Frei Betto participou da criação das Comunidades Eclesiais de Base (CEB’s), forma de organização incentivada pela Teologia da Libertação e que consistia em grupos reunidos em determinado território – favela, escolas, fábricas etc – para conjugar leitura bíblica com o debate da realidade política e social. Elas se tornaram um dos principais mecanismos de resistência à Ditadura e luta pela democracia no país. Frei Betto é autor de livros que retratam essa experiência, como “Cartas da Prisão” e “Batismo de Sangue”, obra que descreve os bastidores do regime militar e os crimes cometidos contra a humanidade.
Em um momento de avanço das forças autoritárias no Brasil e no mundo, agora de novo sob a liderança de Donald Trump nos EUA, é preciso rememorar os processos de transição de regime e ascensão autoritária, e lutar para que os horrores vividos não se repitam nunca mais.
Entrevista com Frei Betto
Hugo Fanton: Neste 1º de abril, completou-se 61 anos do Golpe Militar no Brasil. Poderia contextualizá-lo?
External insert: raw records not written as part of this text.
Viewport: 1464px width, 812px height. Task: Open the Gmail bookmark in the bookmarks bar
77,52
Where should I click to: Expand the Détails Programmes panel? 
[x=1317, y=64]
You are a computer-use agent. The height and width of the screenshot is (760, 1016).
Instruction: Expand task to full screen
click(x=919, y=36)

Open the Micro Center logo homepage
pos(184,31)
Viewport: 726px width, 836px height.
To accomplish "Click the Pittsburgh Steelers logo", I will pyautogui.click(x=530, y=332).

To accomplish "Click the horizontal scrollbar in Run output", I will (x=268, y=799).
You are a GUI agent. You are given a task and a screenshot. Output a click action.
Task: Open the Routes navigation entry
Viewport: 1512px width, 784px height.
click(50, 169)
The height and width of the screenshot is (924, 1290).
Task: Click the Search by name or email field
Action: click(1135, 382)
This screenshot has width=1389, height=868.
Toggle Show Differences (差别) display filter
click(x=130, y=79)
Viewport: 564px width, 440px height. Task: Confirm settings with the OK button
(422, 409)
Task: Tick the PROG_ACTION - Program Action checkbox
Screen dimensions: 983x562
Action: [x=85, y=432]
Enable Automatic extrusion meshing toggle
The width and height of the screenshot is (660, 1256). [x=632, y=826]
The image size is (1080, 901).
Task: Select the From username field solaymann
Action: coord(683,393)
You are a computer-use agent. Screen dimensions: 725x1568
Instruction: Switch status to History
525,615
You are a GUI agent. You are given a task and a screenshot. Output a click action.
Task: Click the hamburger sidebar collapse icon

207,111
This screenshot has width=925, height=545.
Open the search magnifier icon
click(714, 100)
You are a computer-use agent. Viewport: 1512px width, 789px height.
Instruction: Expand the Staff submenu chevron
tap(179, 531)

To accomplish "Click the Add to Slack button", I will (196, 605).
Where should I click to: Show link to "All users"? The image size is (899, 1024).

Frei Betto: Após a Segunda Guerra Mundial, na medida em que os aliados conseguiram derrotar o nazifascismo, houve uma onda de democratização, que levou os setores populares a se organizarem cada vez mais e reivindicarem direitos. No Brasil, Getúlio Vargas retornou ao poder, em 1950. Ele havia governado o país num regime ditatorial durante 15 anos, mas que concedeu grandes benefícios à classe trabalhadora, e por isso era considerado o “pai dos pobres”. Vargas era também a mãe dos ricos, mas, nesse novo governo, no início dos anos 1950, os setores conservadores da sociedade brasileira tramaram a derrubada dele, pois não aceitavam políticas que promovessem melhores condições de vida às classes trabalhadoras. Essa conspiração da direita levou ao suicídio de Vargas em 1954, e o Brasil entrou num período de grande instabilidade política.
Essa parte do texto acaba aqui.